Congress should see the tax code as a fisherman’s net. If they keep putting holes in it, supposedly to benefit certain fish, other fish will manage to wriggle through, and the fisherman will not pull in as many fish as he expected to. The way to close the tax gap is not to badger the IRS but to simplify the tax code.
Even before California raised income and sales taxes in 2009, the state had the sixth highest state-local tax burden in the country, undermining arguments that its fiscal woes are caused by supermajority requirements and Proposition 13, which combine to make raising taxes too difficult.
For many years the state has relied especially heavily on tax revenue from capital gains and other income from high-income individuals. When the state experienced a huge revenue surge during the prosperous economic times in the middle of the decade, lawmakers responded by increasing spending levels to match those revenue surges. While general fund spending ranged between $71 billion and $75 billion in the 1999-2003 period, spending reached $99 billion in 2007, a 31% increase. During the same period inflation increased 12% and the state population grew just 5%. To top it off, each year since 2001, California has avoided fundamental solutions and instead used the full spectrum of gimmicks and one-time revenues: amnesties, temporary tax increases, record borrowing, issuing IOUs, increasing withholding requirements, and shifting expenses into future years. With routine cash shortage and a disintegrating credit rating, the state may go bust before it brings spending in line with revenues.

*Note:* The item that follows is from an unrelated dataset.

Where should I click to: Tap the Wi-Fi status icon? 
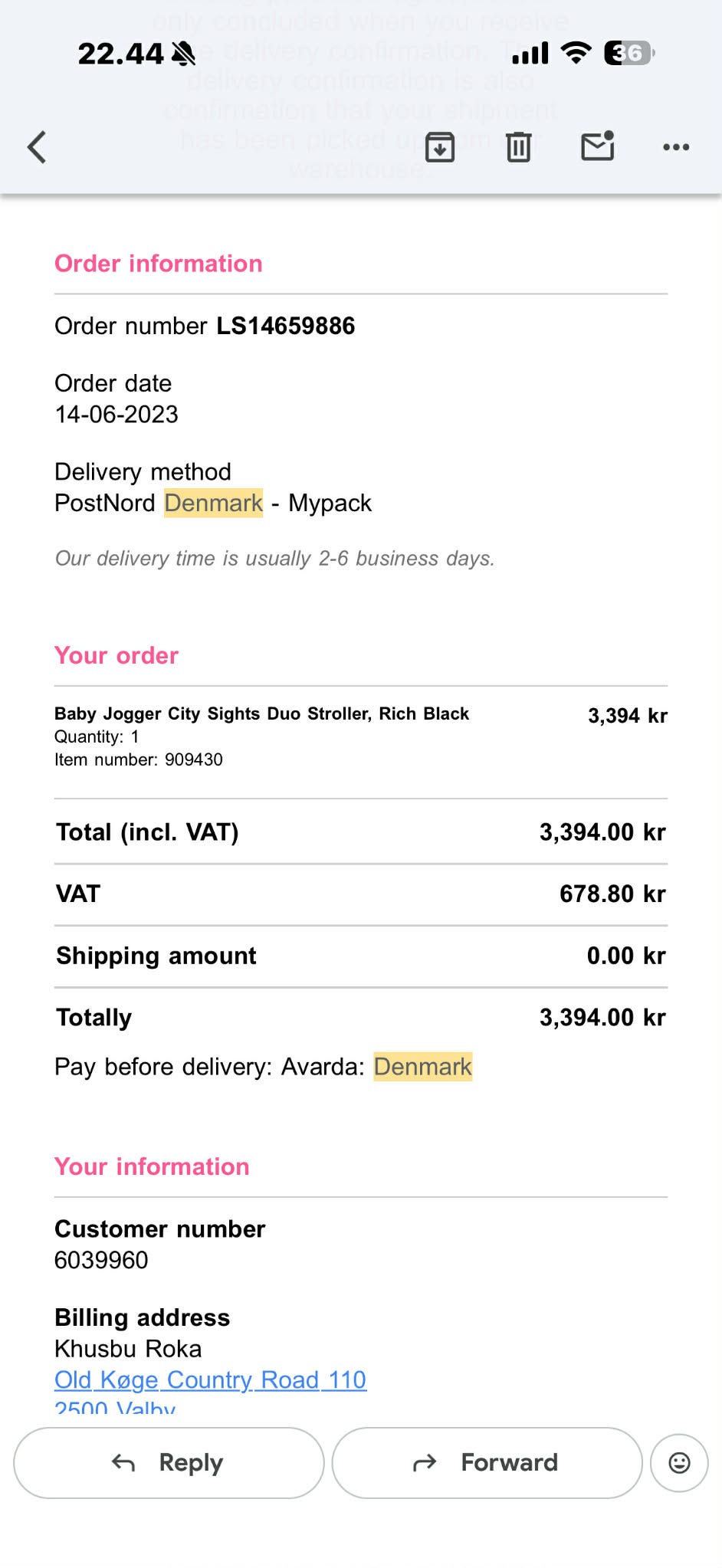[576, 53]
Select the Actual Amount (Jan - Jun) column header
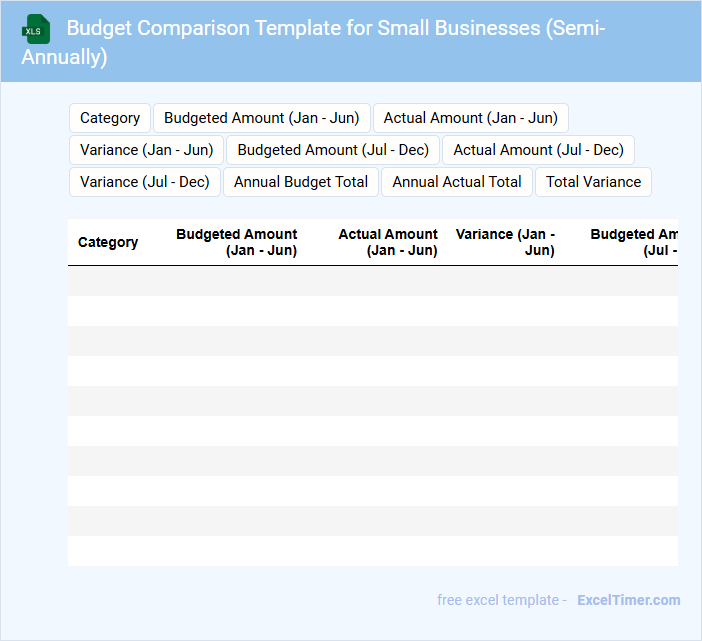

Legislators are currently considering the views of a recent tax reform panel charged with stopping the state’s boom-and-bust budget cycle. The panel majority recommended across-the-board reductions in the individual income tax and sales tax, elimination of the corporate income tax, establishing a tax on business net receipts, and strengthening the state’s rainy day fund. The panel minority recommended broadening the sales tax base and requiring that revenues above a certain threshold be used for one-time purposes only.
And another story for good measure. We couldn’t discuss the past decade without mentioning the FairTax. A movement that saw its origins in a popular book by the same title and in conservative talk radio became a grassroots tax reform movement full of local precinct captains for virtually every town in America.
The movement is full of followers who believe that most of the U.S. tax troubles can be solved with a mere national retail sales tax that would conveniently eliminate our number one nemesis, the IRS. The FairTax movement even became a player in the 2008 presidential election as former Arkansas Gov. Mike Huckabee became the strongest challenger of Sen. McCain for the Republican nomination, due in large part to the legions of FairTax supporters who believe the reform is simply “amazing.”